===== Data extracts

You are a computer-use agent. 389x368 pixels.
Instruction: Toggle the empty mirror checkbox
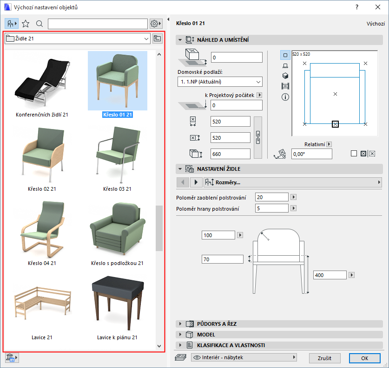point(354,154)
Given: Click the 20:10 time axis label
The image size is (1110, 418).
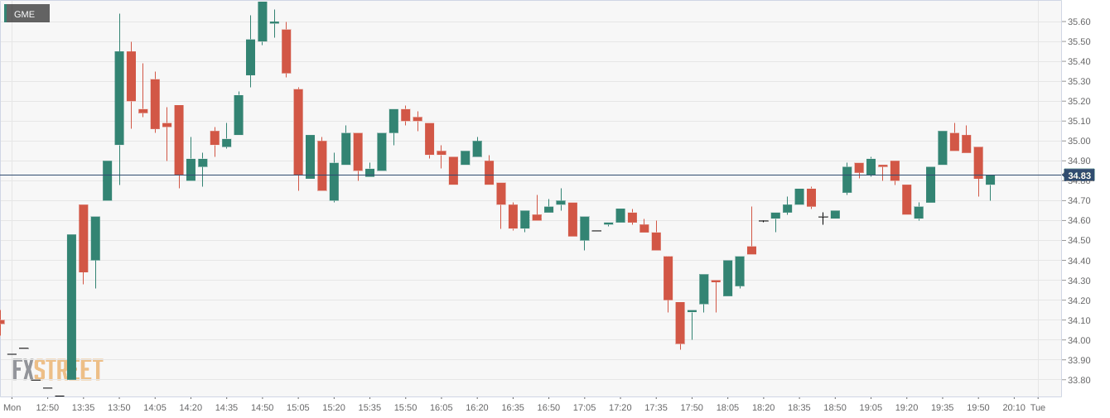Looking at the screenshot, I should (1014, 407).
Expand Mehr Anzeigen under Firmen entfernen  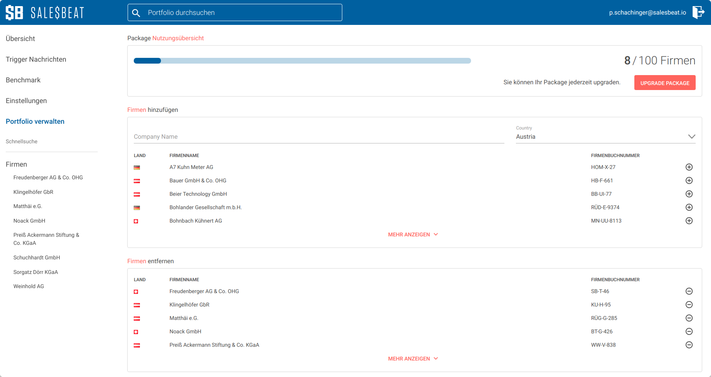click(x=413, y=359)
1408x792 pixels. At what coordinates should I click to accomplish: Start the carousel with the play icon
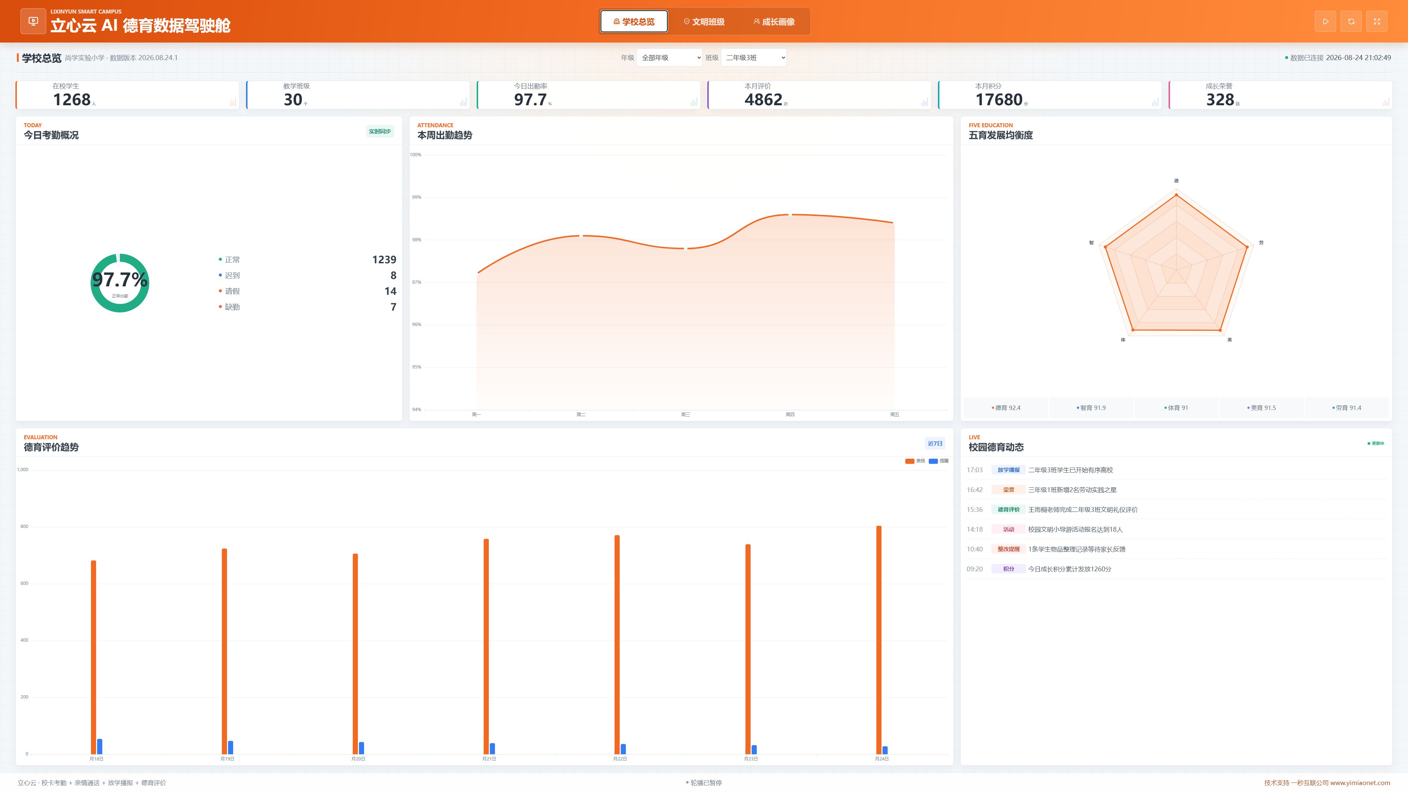[1325, 21]
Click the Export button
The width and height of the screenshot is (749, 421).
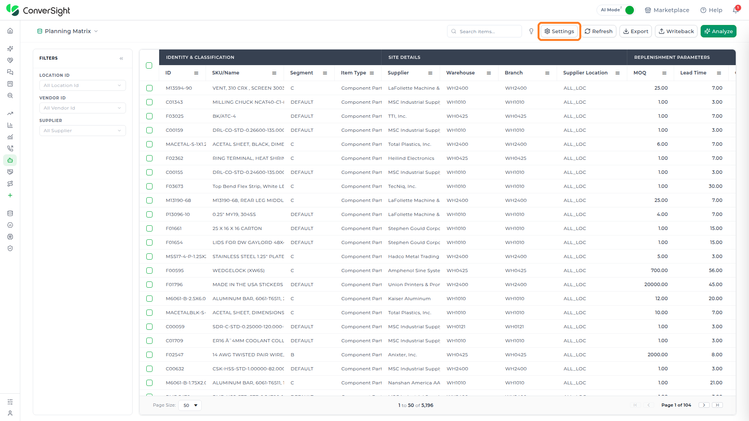(636, 31)
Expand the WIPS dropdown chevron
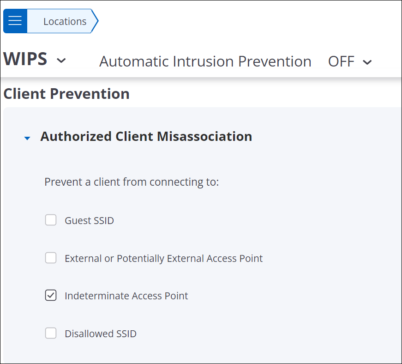The image size is (402, 364). pyautogui.click(x=61, y=61)
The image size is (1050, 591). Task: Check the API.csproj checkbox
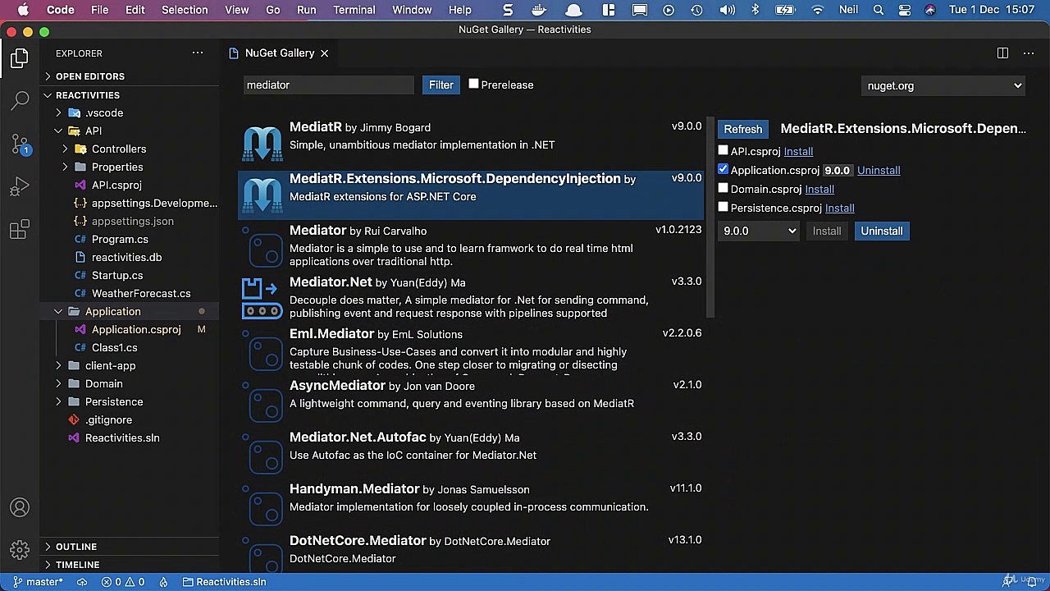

==========

Instructions to follow:
Please set down, exactly and with nothing added, the lines from the line with "Click the Export button" to the end of the entries above, omitting pictures.

Answer:
Click the Export button
The width and height of the screenshot is (749, 421).
(636, 31)
Expand the WIPS dropdown chevron
The image size is (402, 364). pyautogui.click(x=61, y=61)
The image size is (1050, 591). Task: Check the API.csproj checkbox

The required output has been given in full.